News reports in the New York Times and elsewhere have largely neglected to share these descriptions, instead chosing to focus one much less obviously inflammatory presentation, planned by Elizabeth Weiss and titled “No bones about it: Skeletons are binary; people may not be.”
This one-liner about skeletons requires a bit of context (which has not been widely provided in other outlets). In anthropology, determining the sex of an individual based on their skeleton is a probabilistic endeavor. It is well known that there are many confounding factors that can interfere with a researcher’s ability to correctly determine an individual’s sex based on their bones alone. In other words, skeletons are flatly not binary in any sense, as a male’s skeleton from one culture may resemble that of a female’s from another, and vice versa. This doesn’t mean there’s no place for using skeletons to approximate sex in the field: If a researcher has access to a full skeleton combined with extensive experience with a given population they can get close to accurately sexing human remains for that group. It’s just tricky, probability based, and prone to error when the corresponding human population is ancient or unknown.
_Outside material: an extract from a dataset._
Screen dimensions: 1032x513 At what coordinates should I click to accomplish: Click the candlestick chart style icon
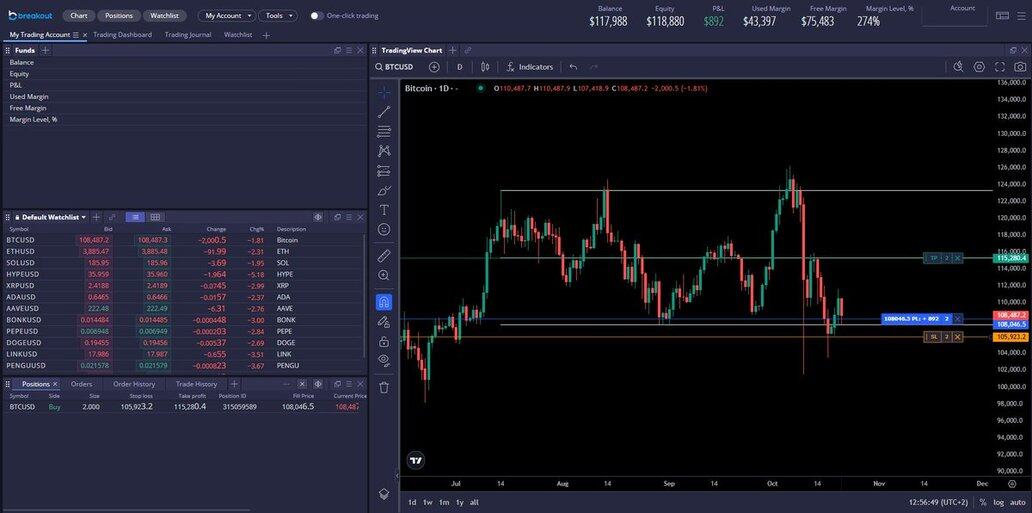(485, 67)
Saying skeletons are binary is therefore an outrageous provocation, one might even say an outright falsehood, in an anthropological context. That’s not surprising as the talk so-titled was proposed by Elizabeth Weiss, who has engaged in multiple similar provocations in the past. Weiss loudly opposes the repatriation of remains unearthed by representatives of colonialism to the indigenous tribes whose ancestors they are. She also once treated human remains as trophies, posting a smiling picture of herself with human skulls in her social media posts. That last incident lost Weiss her position at San Jose State. She seems to be attempting to make a post-academic career on the cancel culture circuit, having accepted a position with “Heterodox Academy” a nonprofit dedicated to advancing culture war grievances in academia.
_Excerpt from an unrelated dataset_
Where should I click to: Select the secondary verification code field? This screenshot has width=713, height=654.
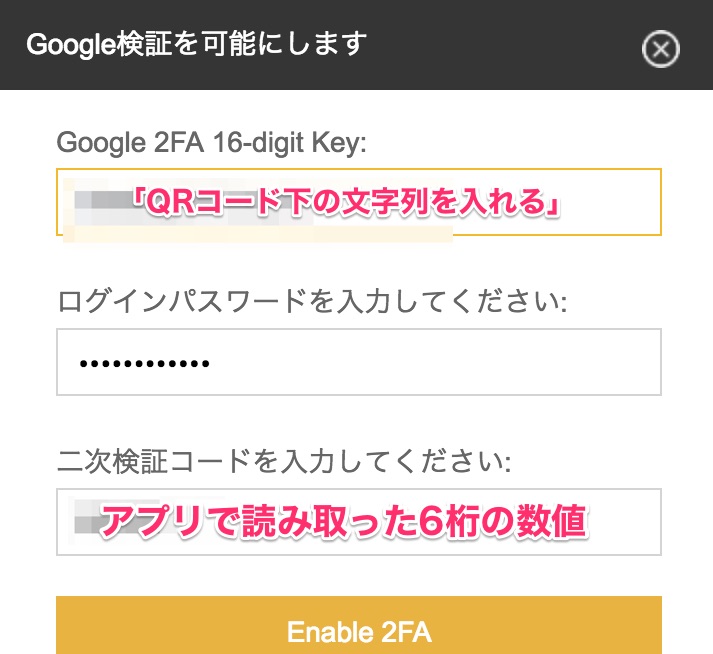coord(358,522)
The AAA and CASCA seems to have looked at these inflammatory titles and the controversy ridden panel members and decided not to let their professional conference be used by these grifters to score cheap political points.
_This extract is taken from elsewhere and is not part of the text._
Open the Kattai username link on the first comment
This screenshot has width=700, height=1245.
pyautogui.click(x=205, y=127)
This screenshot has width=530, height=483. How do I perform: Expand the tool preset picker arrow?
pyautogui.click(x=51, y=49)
Unfortunately, there’s a distinct feeling of “heads I win, tails you lose” to the whole affair. The researcher’s whose talk was nixed are busy making hay out of the purported censorship, with the help of the NYT, and what’s more they don’t even have to give a talk! While they failed to get the legitimacy of sneaking their political agenda into the conference, but they do get the outrage machine pumping on their behalf. One imagines that for ideologues like these perhaps that’s almost as good.